Abstract

Matrix factorization (MF) methods have superior recommendation performance and are flexible to incorporate other side information, but it is hard for humans to interpret the derived latent factors. Recently, the item-item cooccurrence information is exploited to learn item embeddings and enhance the recommendation performance. However, the item-item co-occurrence information, constructed from the sparse and long-tail distributed user-item interaction matrix, is over-estimated for rare items, which could lead to bias in learned item embeddings. In this paper, we seek to evaluate and improve the interpretability of item embeddings by leveraging a dense item-tag relevance matrix.

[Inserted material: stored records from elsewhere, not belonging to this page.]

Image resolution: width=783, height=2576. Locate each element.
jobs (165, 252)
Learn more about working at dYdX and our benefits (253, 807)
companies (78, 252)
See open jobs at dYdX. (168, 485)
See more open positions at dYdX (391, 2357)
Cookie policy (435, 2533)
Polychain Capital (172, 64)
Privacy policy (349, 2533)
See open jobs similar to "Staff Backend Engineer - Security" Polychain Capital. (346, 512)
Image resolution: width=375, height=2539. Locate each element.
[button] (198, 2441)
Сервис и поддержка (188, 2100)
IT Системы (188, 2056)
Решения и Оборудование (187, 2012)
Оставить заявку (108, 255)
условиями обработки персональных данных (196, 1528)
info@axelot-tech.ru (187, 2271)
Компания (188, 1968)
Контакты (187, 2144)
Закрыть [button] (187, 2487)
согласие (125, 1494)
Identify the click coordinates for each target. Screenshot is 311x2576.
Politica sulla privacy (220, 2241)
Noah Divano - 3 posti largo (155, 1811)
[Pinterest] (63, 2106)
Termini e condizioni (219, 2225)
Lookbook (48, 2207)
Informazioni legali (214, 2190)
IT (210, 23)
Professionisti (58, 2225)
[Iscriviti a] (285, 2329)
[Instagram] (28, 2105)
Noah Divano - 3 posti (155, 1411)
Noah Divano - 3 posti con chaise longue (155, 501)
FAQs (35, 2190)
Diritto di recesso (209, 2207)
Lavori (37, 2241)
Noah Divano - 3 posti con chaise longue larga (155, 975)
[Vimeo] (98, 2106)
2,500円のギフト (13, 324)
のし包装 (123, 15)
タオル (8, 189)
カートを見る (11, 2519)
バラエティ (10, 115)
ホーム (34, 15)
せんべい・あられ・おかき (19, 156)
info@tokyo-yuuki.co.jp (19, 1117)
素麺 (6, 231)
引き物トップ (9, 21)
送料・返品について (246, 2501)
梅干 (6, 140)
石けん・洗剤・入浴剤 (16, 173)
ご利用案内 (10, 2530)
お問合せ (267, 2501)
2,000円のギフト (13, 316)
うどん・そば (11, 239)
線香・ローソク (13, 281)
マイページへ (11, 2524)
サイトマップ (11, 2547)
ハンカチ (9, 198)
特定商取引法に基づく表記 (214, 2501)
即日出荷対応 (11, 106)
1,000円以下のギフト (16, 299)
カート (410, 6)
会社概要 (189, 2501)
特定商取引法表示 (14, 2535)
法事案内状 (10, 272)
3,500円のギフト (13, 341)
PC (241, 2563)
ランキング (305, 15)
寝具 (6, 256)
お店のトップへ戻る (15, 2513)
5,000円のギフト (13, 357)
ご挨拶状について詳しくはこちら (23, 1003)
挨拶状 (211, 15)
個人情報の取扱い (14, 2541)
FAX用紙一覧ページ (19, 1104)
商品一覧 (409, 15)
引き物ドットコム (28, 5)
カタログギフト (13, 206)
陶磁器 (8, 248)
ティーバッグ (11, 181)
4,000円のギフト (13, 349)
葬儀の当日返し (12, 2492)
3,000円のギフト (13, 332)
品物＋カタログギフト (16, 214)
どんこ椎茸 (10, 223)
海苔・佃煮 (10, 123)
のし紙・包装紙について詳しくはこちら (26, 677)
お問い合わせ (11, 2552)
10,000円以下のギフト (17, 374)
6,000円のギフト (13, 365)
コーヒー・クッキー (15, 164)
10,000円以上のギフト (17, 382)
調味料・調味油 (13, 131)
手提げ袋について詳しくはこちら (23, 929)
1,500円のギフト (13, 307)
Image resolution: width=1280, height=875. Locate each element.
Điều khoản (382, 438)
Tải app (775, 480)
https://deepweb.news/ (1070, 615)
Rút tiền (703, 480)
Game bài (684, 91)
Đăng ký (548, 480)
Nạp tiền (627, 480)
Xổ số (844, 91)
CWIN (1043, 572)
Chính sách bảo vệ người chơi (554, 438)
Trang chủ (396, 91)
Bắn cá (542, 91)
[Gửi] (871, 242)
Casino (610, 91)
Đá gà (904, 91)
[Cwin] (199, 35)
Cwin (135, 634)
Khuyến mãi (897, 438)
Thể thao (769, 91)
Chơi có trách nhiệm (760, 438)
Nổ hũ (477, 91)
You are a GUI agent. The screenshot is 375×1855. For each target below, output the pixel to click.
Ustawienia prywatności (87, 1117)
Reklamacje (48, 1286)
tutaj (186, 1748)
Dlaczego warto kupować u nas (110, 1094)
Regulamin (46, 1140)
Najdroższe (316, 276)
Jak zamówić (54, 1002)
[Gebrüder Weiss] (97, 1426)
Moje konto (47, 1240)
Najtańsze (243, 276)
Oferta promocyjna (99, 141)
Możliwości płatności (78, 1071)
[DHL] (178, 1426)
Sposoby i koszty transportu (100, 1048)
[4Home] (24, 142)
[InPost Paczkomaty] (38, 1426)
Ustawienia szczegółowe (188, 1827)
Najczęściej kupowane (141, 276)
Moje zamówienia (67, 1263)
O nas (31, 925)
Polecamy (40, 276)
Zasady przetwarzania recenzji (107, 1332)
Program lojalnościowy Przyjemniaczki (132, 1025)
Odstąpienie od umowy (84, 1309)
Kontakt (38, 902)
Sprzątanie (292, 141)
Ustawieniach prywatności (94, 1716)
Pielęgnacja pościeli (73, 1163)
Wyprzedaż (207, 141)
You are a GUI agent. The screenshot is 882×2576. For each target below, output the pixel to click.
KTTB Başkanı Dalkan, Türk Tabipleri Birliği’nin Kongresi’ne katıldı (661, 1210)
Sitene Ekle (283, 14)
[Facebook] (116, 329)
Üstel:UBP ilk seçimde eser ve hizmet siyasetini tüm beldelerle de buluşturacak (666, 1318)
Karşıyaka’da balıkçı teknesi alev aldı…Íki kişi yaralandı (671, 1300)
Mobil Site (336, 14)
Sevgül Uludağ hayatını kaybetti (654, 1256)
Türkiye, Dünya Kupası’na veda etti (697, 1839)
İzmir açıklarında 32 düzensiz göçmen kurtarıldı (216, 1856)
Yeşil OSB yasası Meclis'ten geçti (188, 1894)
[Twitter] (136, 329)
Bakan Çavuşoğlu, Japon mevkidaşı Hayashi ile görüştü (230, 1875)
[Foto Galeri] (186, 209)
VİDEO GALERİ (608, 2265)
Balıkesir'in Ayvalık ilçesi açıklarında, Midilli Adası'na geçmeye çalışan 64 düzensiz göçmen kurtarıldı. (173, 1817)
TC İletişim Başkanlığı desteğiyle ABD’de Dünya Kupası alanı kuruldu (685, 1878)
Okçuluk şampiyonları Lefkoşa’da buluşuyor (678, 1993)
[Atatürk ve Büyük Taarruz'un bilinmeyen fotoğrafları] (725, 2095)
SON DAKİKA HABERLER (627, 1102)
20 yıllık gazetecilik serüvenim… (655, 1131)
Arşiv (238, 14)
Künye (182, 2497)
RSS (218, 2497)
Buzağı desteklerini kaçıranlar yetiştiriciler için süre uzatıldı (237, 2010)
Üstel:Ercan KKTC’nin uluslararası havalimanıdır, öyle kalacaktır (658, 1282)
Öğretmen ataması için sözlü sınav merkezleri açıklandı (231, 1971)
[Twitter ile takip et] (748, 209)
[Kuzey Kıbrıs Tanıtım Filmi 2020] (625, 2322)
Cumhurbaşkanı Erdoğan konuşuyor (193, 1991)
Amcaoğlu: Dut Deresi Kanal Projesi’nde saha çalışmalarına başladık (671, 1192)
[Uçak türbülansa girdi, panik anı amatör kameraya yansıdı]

Specifically, we design two metrics to quantitatively evaluate the interpretability of item embeddings from different viewpoints: interpretability of individual dimensions of item embeddings and semantic coherence of local neighborhoods in the latent space. We also propose a tag-informed item embedding (TIE) model that jointly factorizes the user-item interaction matrix, the item-item co-occurrence matrix and the item-tag relevance matrix with shared item embeddings so that different forms of information can co-operate with each other to learn better item embeddings. Experiments on the MovieLens20M dataset demonstrate that compared with other state-of-the-art MF methods, TIE achieves better top-N recommendations, and the relative improvement is larger when the user-item interaction matrix becomes sparser. By leveraging the itemtag relevance information, individual dimensions of item embeddings are more interpretable and local neighborhoods in the latent space are more semantically coherent; the bias in learned item embeddings are also mitigated to some extent.